CORRUPTED to the core, and entirely, by a "cartel" of kickback-takers with support from the highest levels of the Philippine government.

In gist, this is the damning conclusion of the World Bank’s anti-corruption unit, the powerful and dreaded Department of Institutional Integrity (INT) regarding the Bank-funded National Road Improvement and Management Project-1 (NRIMP-1).

According to the INT, "the entire NRIMP-1 Project has been corrupted," and had put "at least $30 to $45 million of the entire $150-million loan at risk," or lost to "a cartel" of contractors, bureaucrats, politicians. Two witnesses said bribes were also "shared" with "relevant local media and non-government organizations... to avoid bad publicity."

The cartel has been "institutionalized and has operated with impunity for at least a decade, possibly longer," on account of the "systemic corruption and bid rigging" in the Philippine public works sector.

Even worse, "evidence suggests (that) the cartel may enjoy support at the highest levels of the Government of the Philippines, including several officials of the DPWH (Department of Public Works and Highways) and even reaching the husband of the President (Gloria Macapagal Arroyo) herself."

"Ultimately," said the INT, "the cartel harmed development itself – NRIMP funds were not disbursed because of the fraud and corruption, and the roads were not rehabilitated with the development funds allocated to this purpose."


60 witnesses, piles of docs


The INT said that its investigation -- which eventually implicated 16 individuals and had the unit’s acting director Johannes Zutt recommending sanctions against 17 companies -- involved 60 separate witness interviews and the evaluation of hundreds of documents.

"Despite fears that they risked their physical and economic well-being," the INT said, "over a dozen witnesses confirmed the existence of the cartel and provided details on its practices."

By the INT’s reckoning, "a syndicate made up of contractors and corrupt officials in the DPWH had organized and had been operating a cartel to control road projects at least as early as 1998."

But "Filipino politicians later took a managing role in the organization," while DPWH officials "arranged for contracts to be awarded to particular contractors in exchange for bribes and kickbacks," said the INT.

With the cartel’s operation, it continued, "the entire system operated (and may continue to operate, with respect to other contracts...) under ‘a gentlemen’s agreement,’ with implicit understanding that those who violate the agreement will be denied the prospect of winning future contracts."

The cartel provided "the illusion of competition – the appearance of a free market (that) was entirely simulated," the INT said.

According to the INT report signed by Zutt, "the evidence is sufficient for a determination that it is more likely than not that the respondents, with the active cooperation of numerous officials of the Government of the Philippines, participated in an institutionalized cartel replete with collusive tendering, bid rigging, price fixing, and the routine payment of bribes and kickbacks."

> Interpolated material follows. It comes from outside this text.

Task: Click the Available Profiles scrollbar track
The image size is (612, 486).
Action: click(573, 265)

In the 260-page report on the INT’s findings dated March 20, 2008, Zutt also recommended sanctions against a Filipino contractor and 17 construction companies that joined the three rounds of project biddings.

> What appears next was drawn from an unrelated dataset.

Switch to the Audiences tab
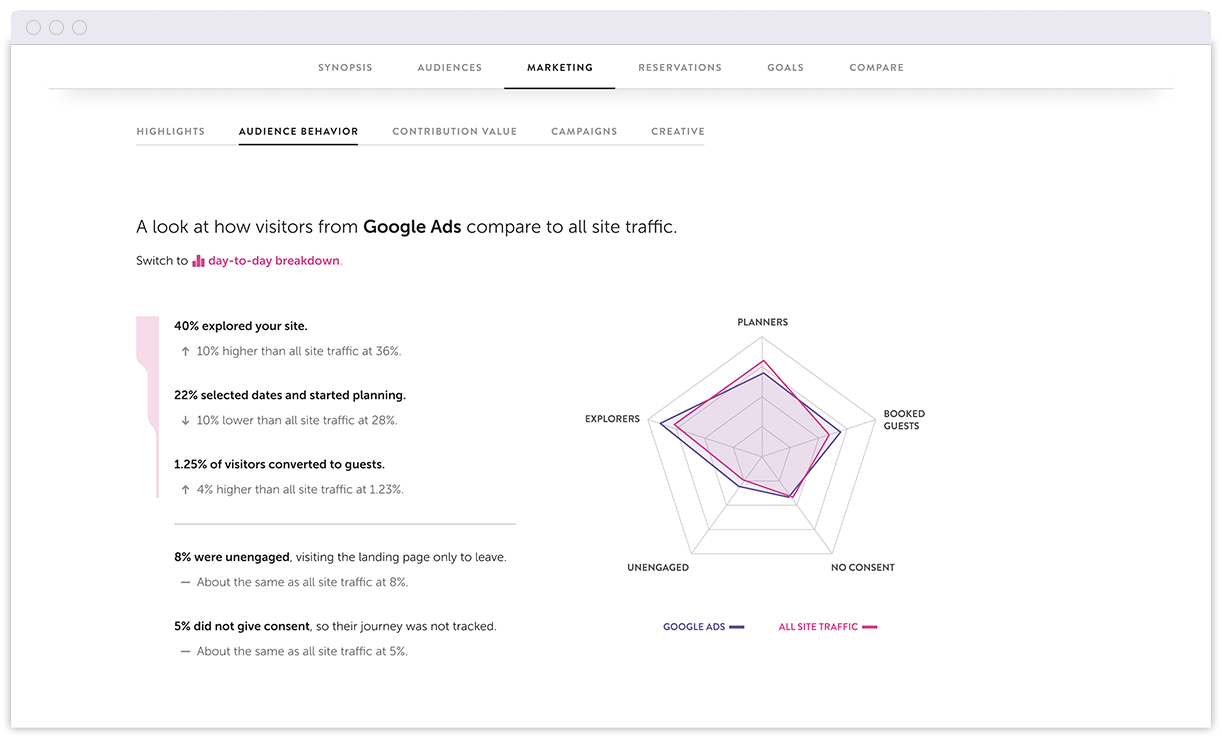Screen dimensions: 1222x752 (450, 68)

(A separate 230-page Part II of the INT report enrols the "Record of Interviews" that the investigators conducted with 54 named witnesses from April 2003 to November 2006 in the Philippines, Japan and South Korea.)


‘Affirmative deception’


Thirteen of the 17 firms were put under the category of respondents who "either refused to cooperate with the Bank’s investigation or affirmatively misled the INT."

Such "affirmative deception" of the Bank and "obstruction of its investigative mission should be an a priori disqualifying circumstance from doing future business with the Bank."

These 13 companies are:

Cavite Ideal International Construction and Development Corp., headquartered in Pasay City;

China Road and Bridge Corp, a state-owned firm based in Hong Kong;

China State Construction Engineering Corp., a state-owned firm based in Beijing;

China Wu Yi Co. Ltd., a state-owned firm based in Fuzhou City;

CM Pancho Construction Inc., Quezon City;

Daewoo Engineering and Construction Co. Ltd., based in Seoul, South Korea;

Dongsung Construction Co. Ltd., based in Gyeongham, South Korea;

EC de Luna Construction Corp. and Eduardo de Luna, San Juan City;

EEI Corp., Quezon City;

Hanjin Heavy Industries and Construction Corp., based in Seoul, South Korea;

Italian-Thai Development Public Co. Inc., based in Bangkok, Thailand;

Sammi Construction Co. Ltd., based in Busan, South Korea; and

Shinsung Corp. General Contractors and Engineers, based in Kangnam-Gu, South Korea

Five of the 17 respondents were judged to be "affiliated with the organizers of the cartel also (and) should receive enhanced sanctions as they are the perpetrators of fraudulent and corrupt practices." These five respondents, the INT asserted, "had the greatest extent of corrupt relationships with government officials, directed the submission of fraudulent bids, and controlled the fraudulent distribution of contract awards." The five are:

China Geo-Engineering Corp. based in Beijing, China;

China Road & Bridge Corp.;

China State Construction Engineering Corp.;

China Wu Yi Co. Ltd.;

EC de Luna Construction Corp. and Eduardo de Luna.


Open secret


The witnesses who spoke with the INT, including "multiple cartel participants and government officials," described the "collusive and corrupt practices surrounding these contracts as an ‘open secret’ and said the bribery the cartel managed was known in the Philippines as ‘standard operating procedure.’"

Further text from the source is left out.